Is there a preferred method or best practice here? Does it depend on the DB size?

I don't want the DBA Mafia to come throw rotten fruit at me.

Thanks for your advice! :-D
 

Cogman

Lifer
Sep 19, 2000
10,284
138
106
I was going to say it depends, but the more I think about it, the more I believe the right solution is using the aggregate functions.

The cost of calculating the aggregates is pretty minimal all things considered, so why not do that rather then using network resources and another machine's CPU resources to do the calculations. The only exceptions here is when you are doing things like sorting which are very CPU intensive on the database.

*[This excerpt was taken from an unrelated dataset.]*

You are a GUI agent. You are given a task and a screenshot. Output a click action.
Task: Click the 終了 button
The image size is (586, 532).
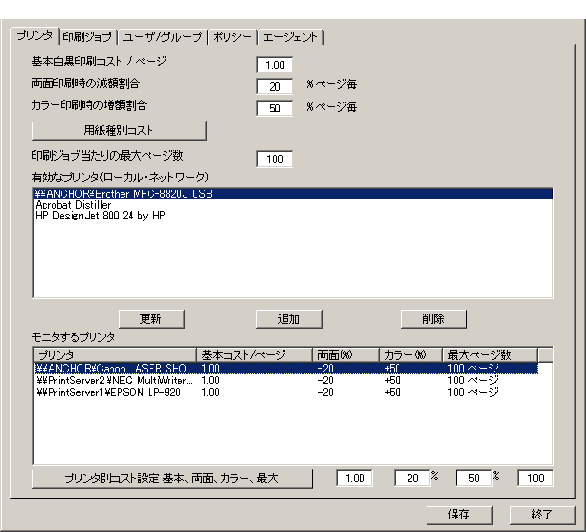tap(542, 515)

With that being said. If possible, you may want to look into something like graphite instead of storing stats in MySQL. Graphite was built for this type of data and for generating pretty graphs and charts for this sort of thing.
 

Merad

Platinum Member
May 31, 2010
2,586
19
81
My general attitude is, don't do it on the database until you need the performance of the database. IMO the *only* advantage of doing it in SQL is the performance aspect if your data is large enough (at a few hundred items per day, it probably isn't). Most devs tend to be more comfortable with app code than with SQL, and depending on the setup at your company it's often much easier to update/debug/etc the app code than to do changes on the database.
 

Scarpozzi

Lifer
Jun 13, 2000
26,391
1,780
126
The reports I run out of SQL typically are very slow due to the vastness of the tables and lack of proper indexing. I typically export my queries in csv format and then work them over to generate more complex data sets. I've even got a few scripts that read csv files, do a bunch of calculations, then create rich HTML files as output so I can view the end result as a web page. It makes them super portable, easy to format, small in size, etc...

I could do the same kind of thing with Python, but I would have more flexibility if I had more SQL access than I actually have. Due to the indexing issues and problems with calculated fields slowing the queries down, it's much quicker doing some processing line-by-line after I get the data out of the tables.